How to Achieve Lucid Dreaming

How to Achieve Lucid Dreaming you ask? Well there are many different techniques.

For me personally, wake back to bed (WBTB) works best, although I've been known to WILD (see below) as well. Basically that means I wake up, usually 2 hours before I intend to get up, and I stay up for about 20 minutes. Then I go back to sleep. When I do this, I tend to get lucid at least 30-40% of the time. This is best for people who want to strengthen other techniques, or who wake up in the middle of the night anyway. Naps are another good way to have lucid dreams.

Other techniques that are well known are:

Auto-suggestion - Let yourself genuinely believe that you'll become lucid—without intending to become lucid—so that you really will.

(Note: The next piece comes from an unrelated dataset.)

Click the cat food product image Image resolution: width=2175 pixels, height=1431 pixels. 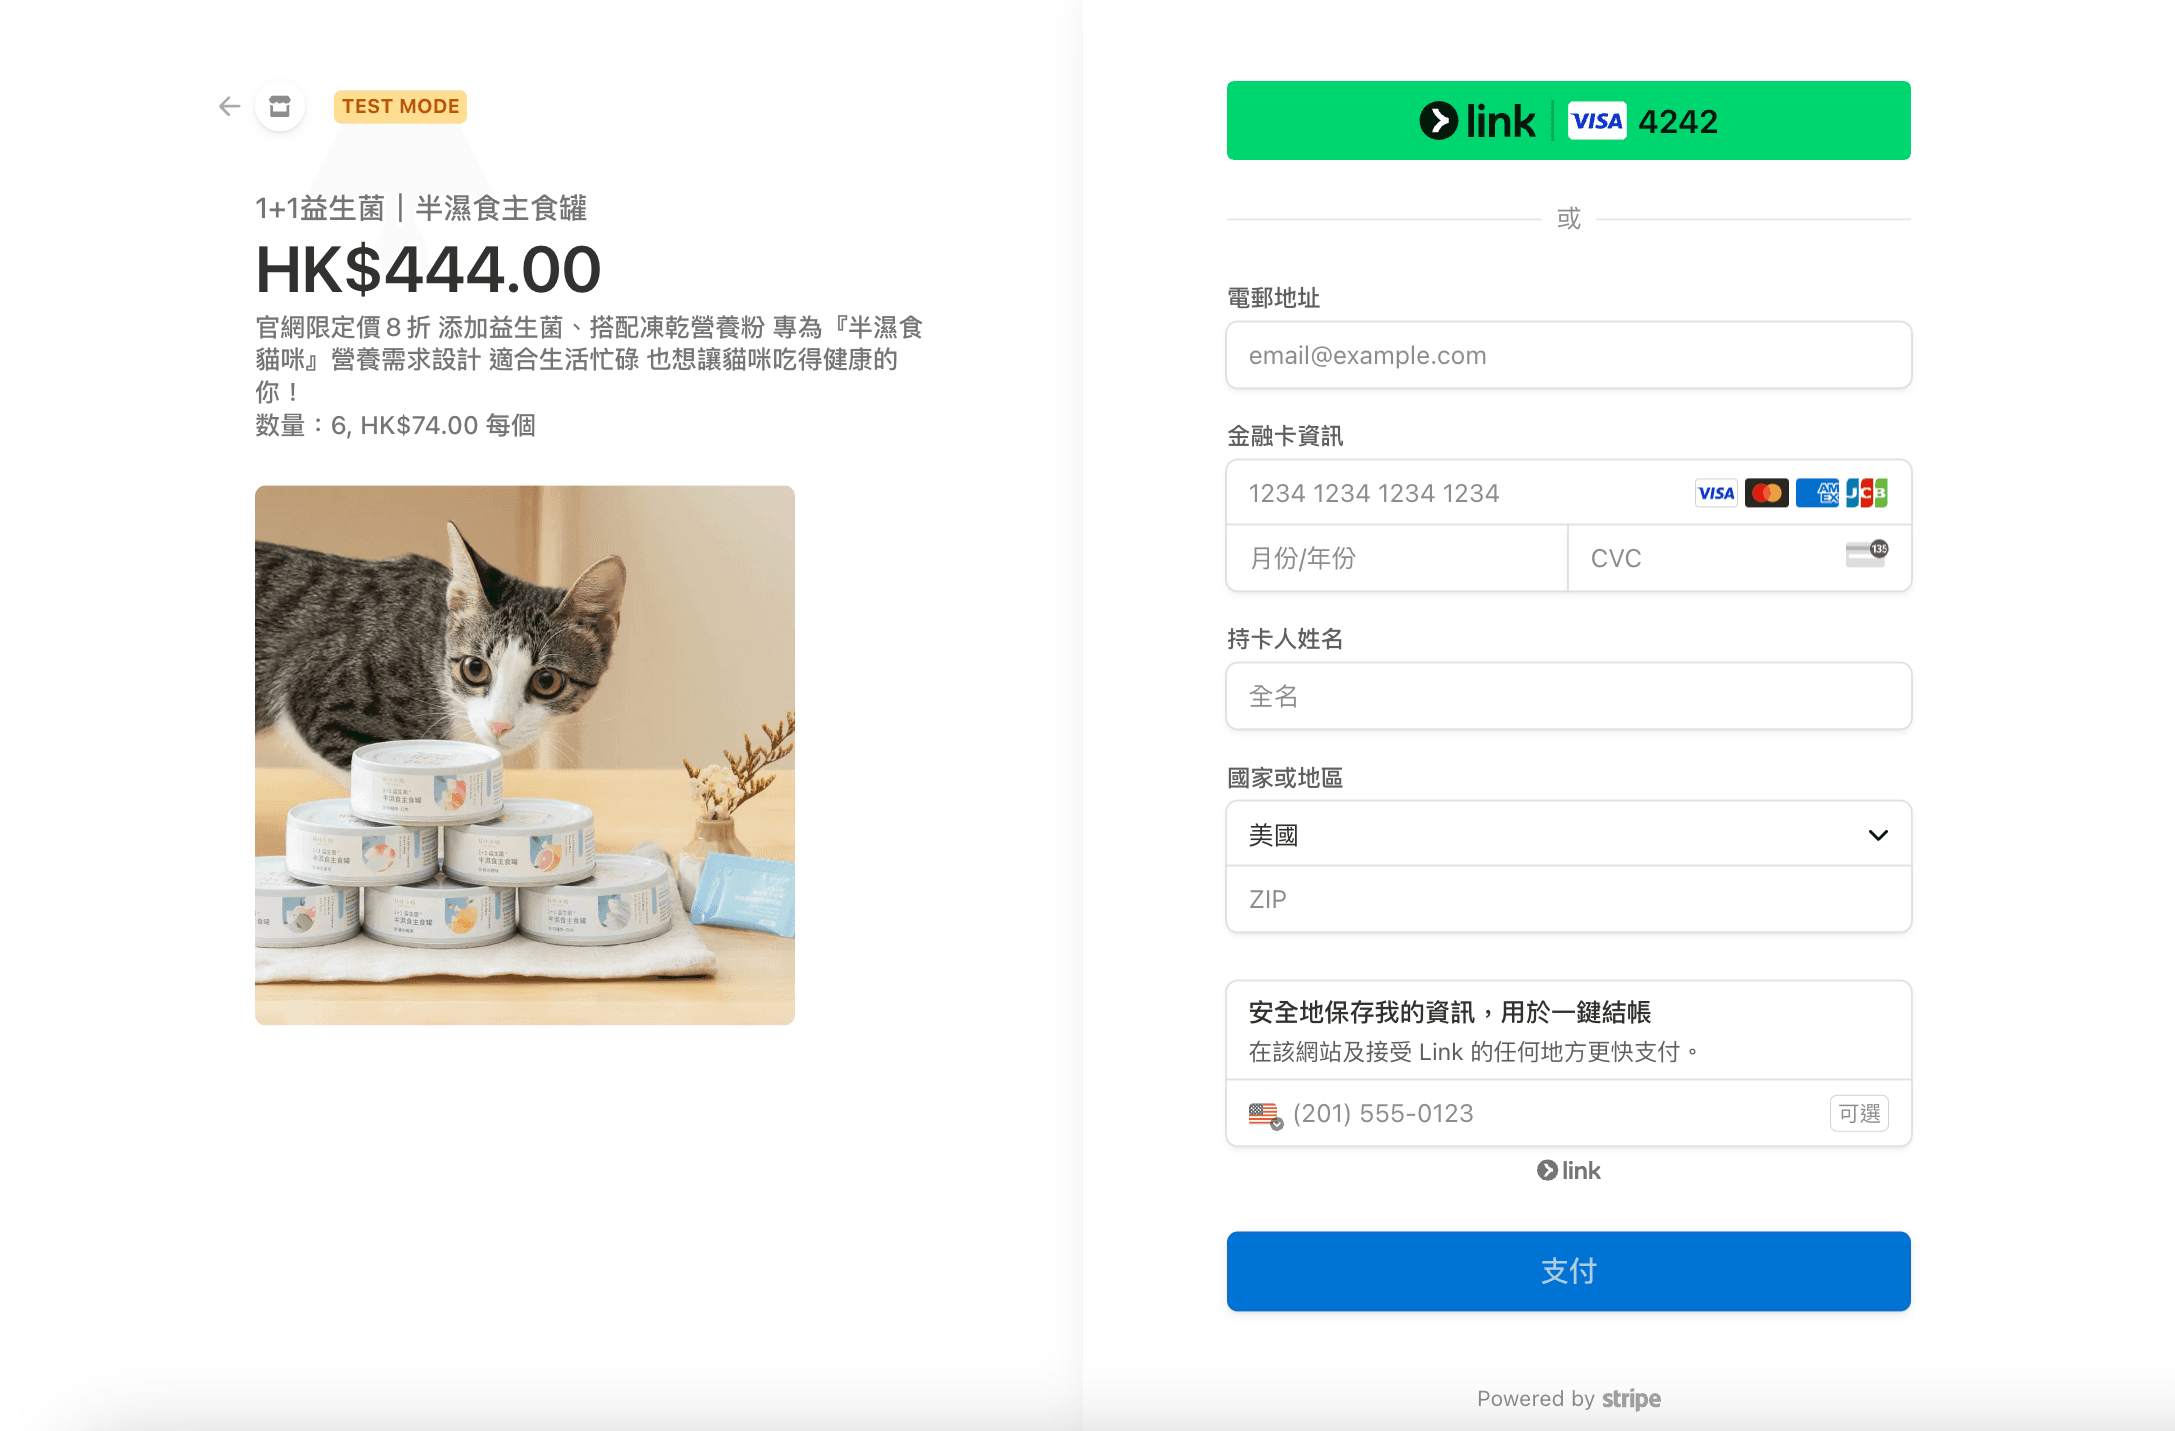click(x=525, y=755)
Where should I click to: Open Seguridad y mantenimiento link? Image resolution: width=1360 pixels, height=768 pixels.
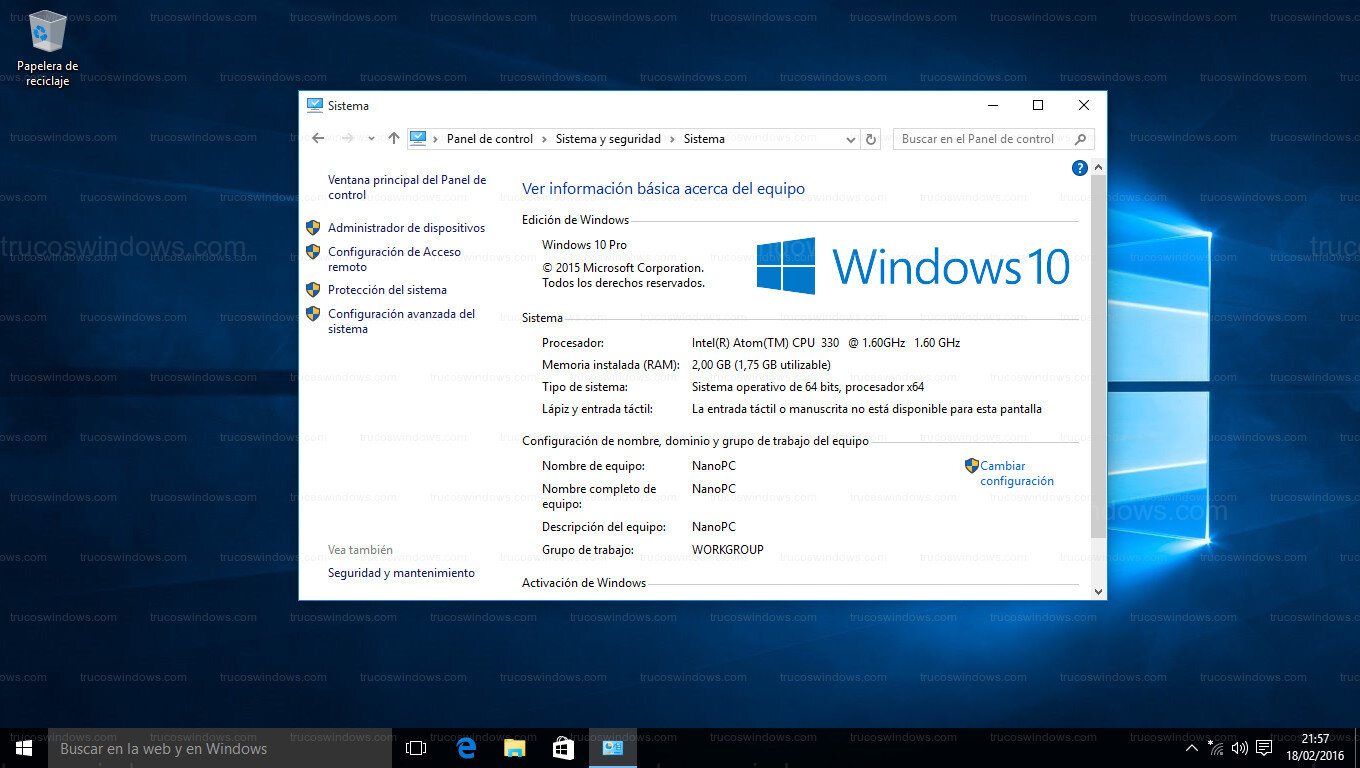click(401, 573)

As you are falling asleep, suggest to yourself that you will have a lucid dream either that night or in the near future. You can use a mantra (such as “I will recognize that I'm dreaming”) if you want, but make sure you don't try too hard to get a lucid dream. Instead of putting intentional effort into the suggestion, try to genuinely expect to have a lucid dream. Let yourself think expectantly about the lucid dream you are about to have, but be patient if you don't get one right away. Best for people who are susceptible to hypnosis or practice meditation.

Mnemonic Induction of Lucid Dreams (MILD) - Fall asleep while focused on your intention toremember that you are dreaming.

With the MILD technique, as you are falling asleep, you concentrate on your intention to remember to recognize that you are dreaming. Repeat a short mantra in your head, such as “Next time I'm dreaming, I will remember I'm dreaming”. Think about what this means (i.e., that you want to remember that you are dreaming—in the same way you might go to a grocery store and suddenly remember that you need bread), and imagine that you are back in a dream you've had recently, but this time you recognize that you are dreaming. For example, if you recently dreamed of flying, imagine realizing that it is a dream because you are flying. Keep repeating and visualizing the mantra until you are sure that your intention is set in your mind or you fall asleep. If you stop repeating and visualizing the mantra, then still try to make sure the last thing in your mind before falling asleep is your intention to remember to recognize that you are dreaming.

Best for people with a good prospective memory (remembrance of future intentions).

Wake-Initiation of Lucid Dreams (WILD) - Keep your consciousness while falling asleep and go straight into a dream.  This can put you in a state of sleep paralysis.  This is an EXCELLENT way to launch into a lucid dream or out of body experience, IF you can get past the fear.

For most people, they are far easier to induce in the early morning after waking up or in afternoon naps, as the sleep cycle will continue with a REM period. Once you are experienced with inducing WILDs, you can try to induce them at other times.

For WILDs to occur, it is best for your body to be completely relaxed. When you go back to bed, lie down comfortably. Now tense and relax your body, starting from your shoulders and working downwards, then back up to the face. This (or similar relaxation, meditation, or trance techniques) should make your body feel slightly heavy and relaxed.

There are many different ways to induce WILDs, but they all involve simultaneously attempting to keep the mind aware while attempting to have the body fall asleep. A few techniques are detailed below.

Best for people who want to reliably have lucid dreams.

Visual Induction of Lucid Dreams (VILD) - By repetitive visualisation, incubate a dream in which you do a reality check.

First, make sure you are relaxed. You can use the relaxing technique mentioned in the description of the WILD technique. You can also imagine your brain emptying out and becoming sleepier. If you have a hard time falling asleep quickly, it should help to read a book (preferably about lucid dreaming) for a while before you go to sleep, until you feel very sleepy.

Now, you need to visualize a dream which you had prepared earlier. Here is an example of a prepared dream:

I am in a red room with one door. A friend next to me asks me to show them what a reality check is. I do my reality checks (which show that I am dreaming), tell them that I am dreaming, and head towards the door.

Make sure you know exactly what the dream would be like, such as which friend, the exact words they say, and which reality checks you do. Reality checks that require no props, such as books or clocks, are recommended. Visualize this dream slowly three times, to make sure that you know every detail. Then, start going full-on and visualize the dream over and over. You should visualize the dream as though you are looking through your own eyes, not from a third-person perspective. If you find your thoughts drifting, ignore them and continue to visualize the dream continuously. You will need patience for this — don't just give up if you think it won't work.

Best for people who have good visualization skills.

Cycle Adjustment Technique (CAT) - Adjust your sleep cycle to encourage awareness during the latter part of your sleep.

  1. For one week, go to bed at the same time each night and get up 90 minutes earlier than you usually do. Spend those 90 minutes doing reality checks every 2–5 minutes.
  2. Thereafter, on alternate days: follow the routine from step one, and set the intention to do your reality check routine at its regular time, while getting a full night sleep. This will cause the reality check conditioning to kick in during REM prime-time.


Best for people who  have a very regular sleep cycle.

There are several other techniques as well, so do your research and find out what works best for you.